Task brief:
Reproduce the listing below from the line with "The image size is (485, 387)." to the line with "Viewport: 1114px width, 635px height.", both lines included, character for character, minus any pictures.

Data:
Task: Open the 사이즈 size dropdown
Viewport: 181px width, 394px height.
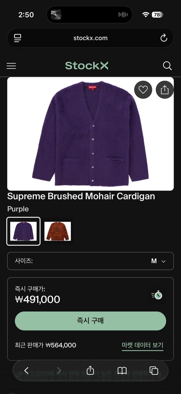Action: (91, 261)

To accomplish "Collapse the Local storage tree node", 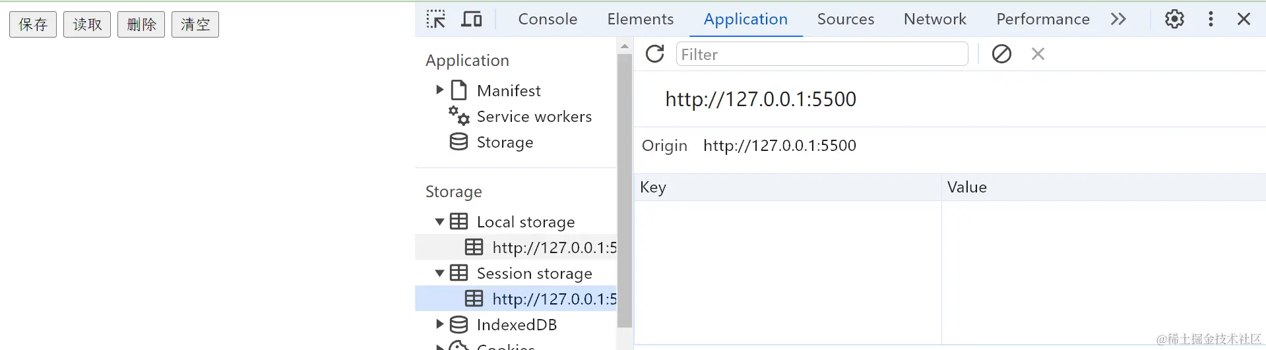I will click(439, 222).
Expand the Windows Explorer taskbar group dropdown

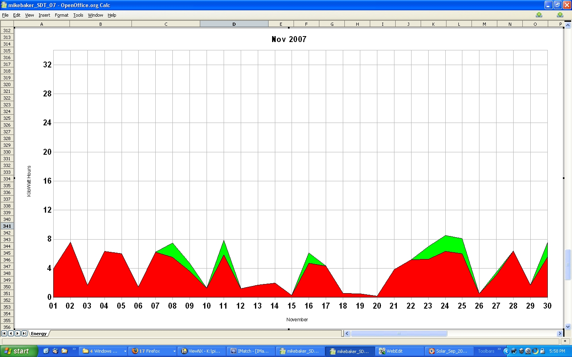[125, 351]
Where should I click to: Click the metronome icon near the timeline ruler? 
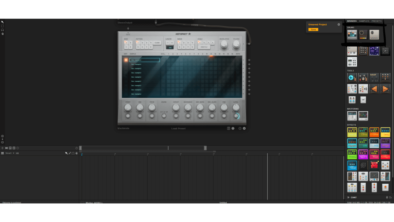(76, 148)
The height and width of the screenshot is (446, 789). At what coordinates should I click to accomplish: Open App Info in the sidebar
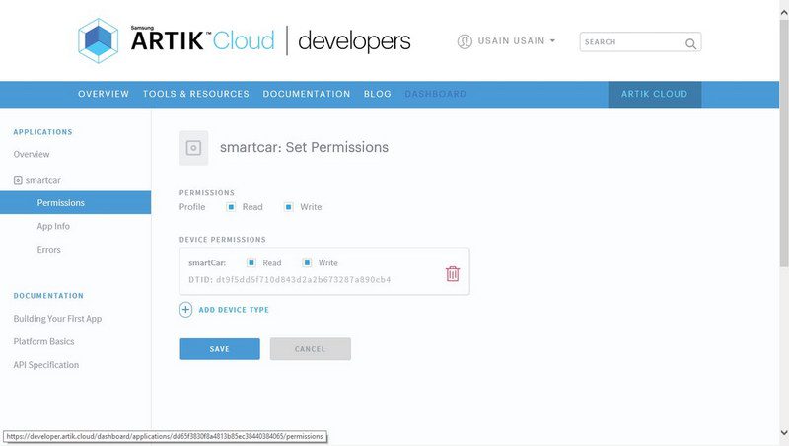click(x=53, y=226)
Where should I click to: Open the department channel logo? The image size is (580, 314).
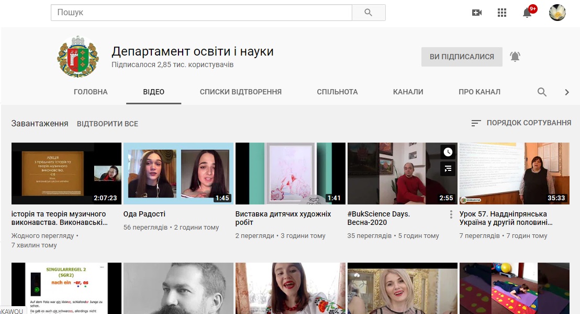tap(78, 57)
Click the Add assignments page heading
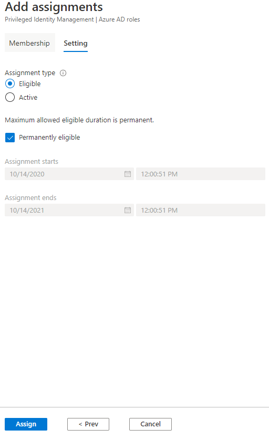269x440 pixels. click(54, 7)
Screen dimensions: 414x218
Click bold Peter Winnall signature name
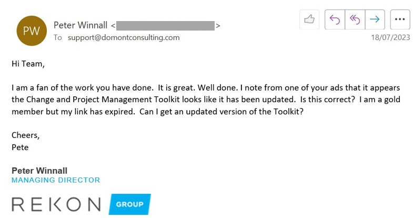(x=39, y=171)
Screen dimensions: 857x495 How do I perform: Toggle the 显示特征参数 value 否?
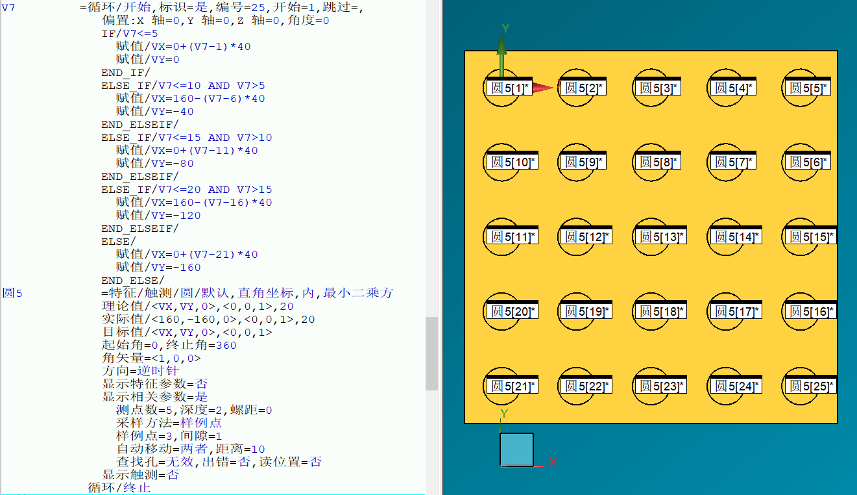(201, 384)
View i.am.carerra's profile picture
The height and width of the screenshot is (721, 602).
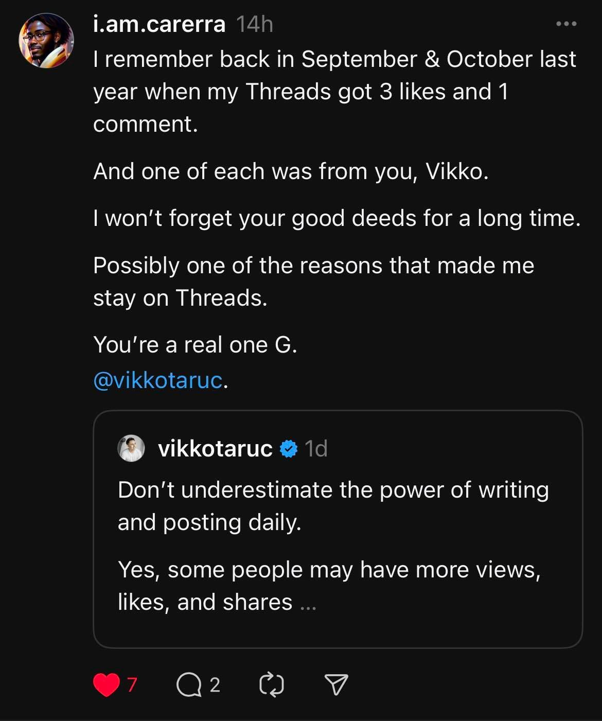tap(46, 41)
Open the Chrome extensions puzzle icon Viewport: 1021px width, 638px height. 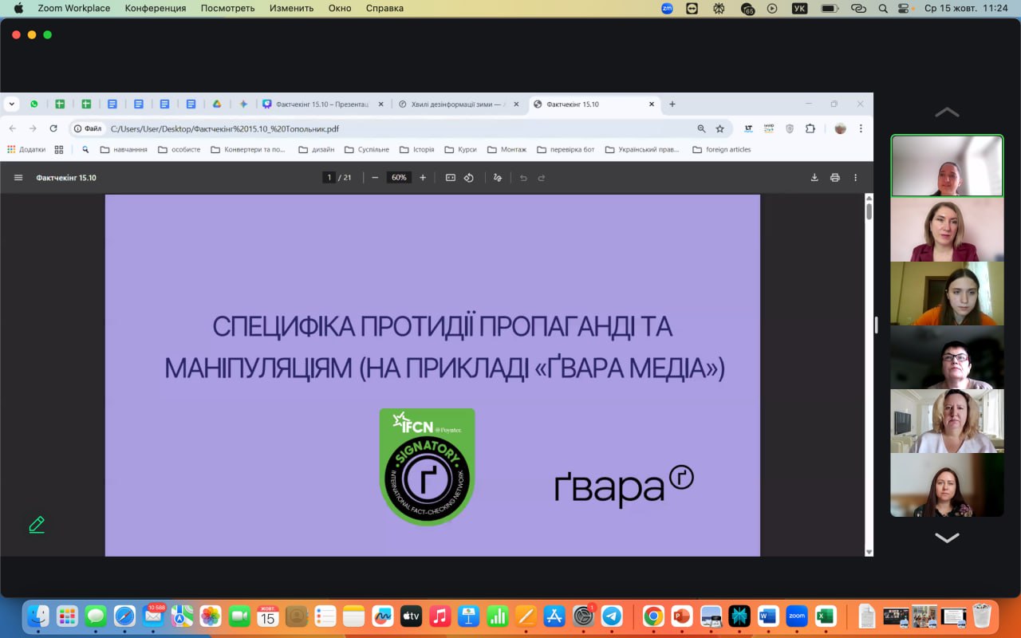810,128
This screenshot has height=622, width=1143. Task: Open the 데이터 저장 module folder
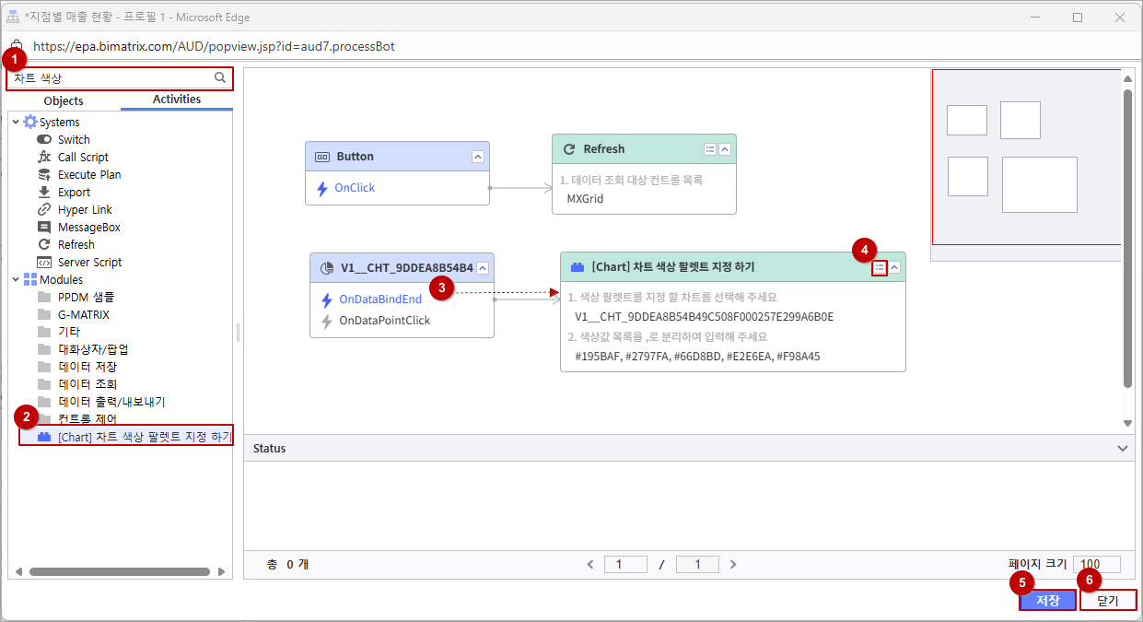coord(87,367)
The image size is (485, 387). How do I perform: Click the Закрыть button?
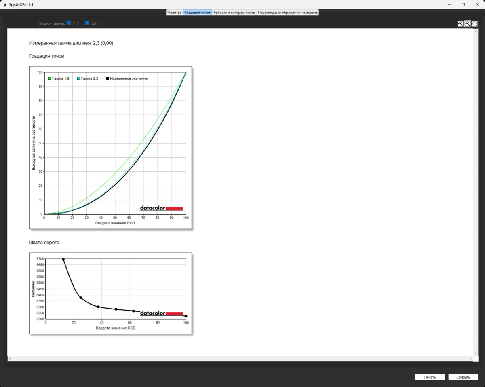click(463, 377)
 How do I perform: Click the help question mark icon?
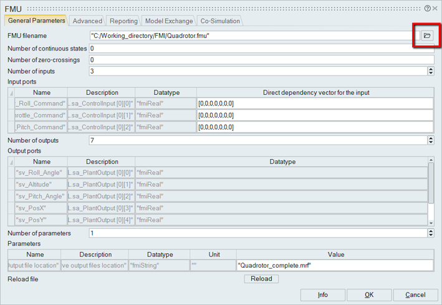tap(427, 8)
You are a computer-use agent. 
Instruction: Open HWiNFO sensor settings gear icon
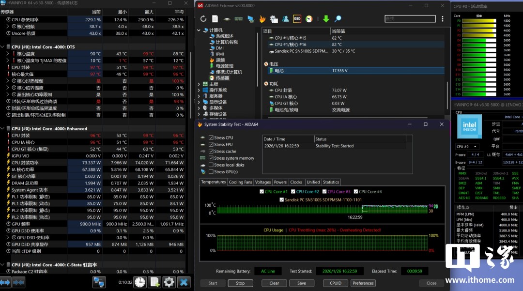click(169, 282)
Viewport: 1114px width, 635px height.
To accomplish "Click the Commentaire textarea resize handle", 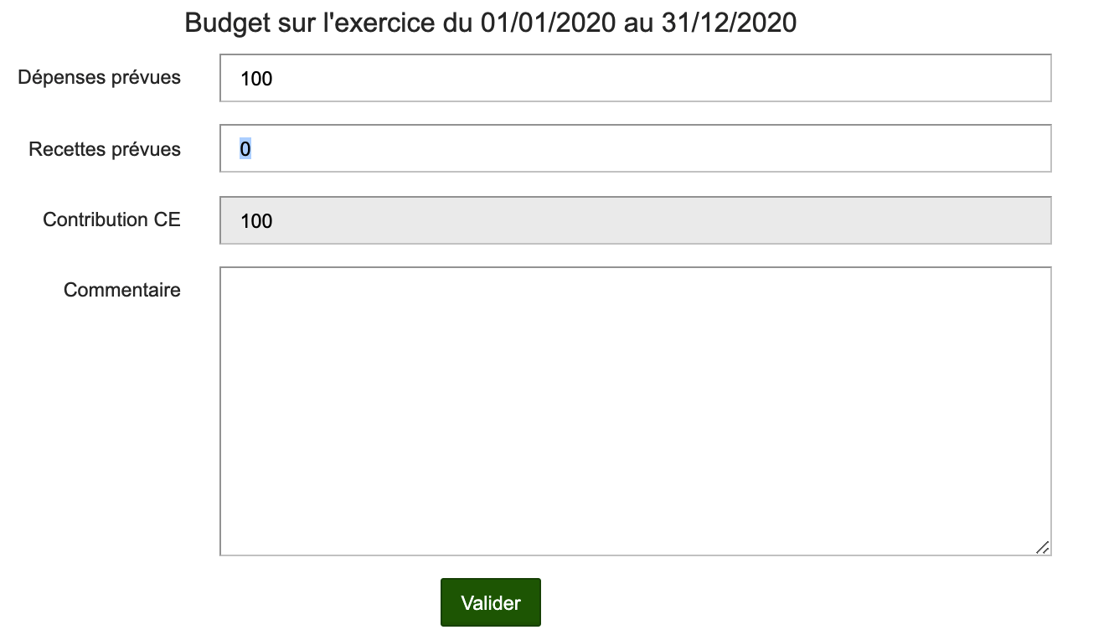I will pyautogui.click(x=1042, y=547).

Written answer:
The image size is (485, 387). How do I perform: Click the Закрыть button?
click(463, 377)
 How do I perform: Click the help question mark icon?
tap(427, 8)
You are a computer-use agent. 
Instruction: Open HWiNFO sensor settings gear icon
click(169, 282)
Viewport: 1114px width, 635px height.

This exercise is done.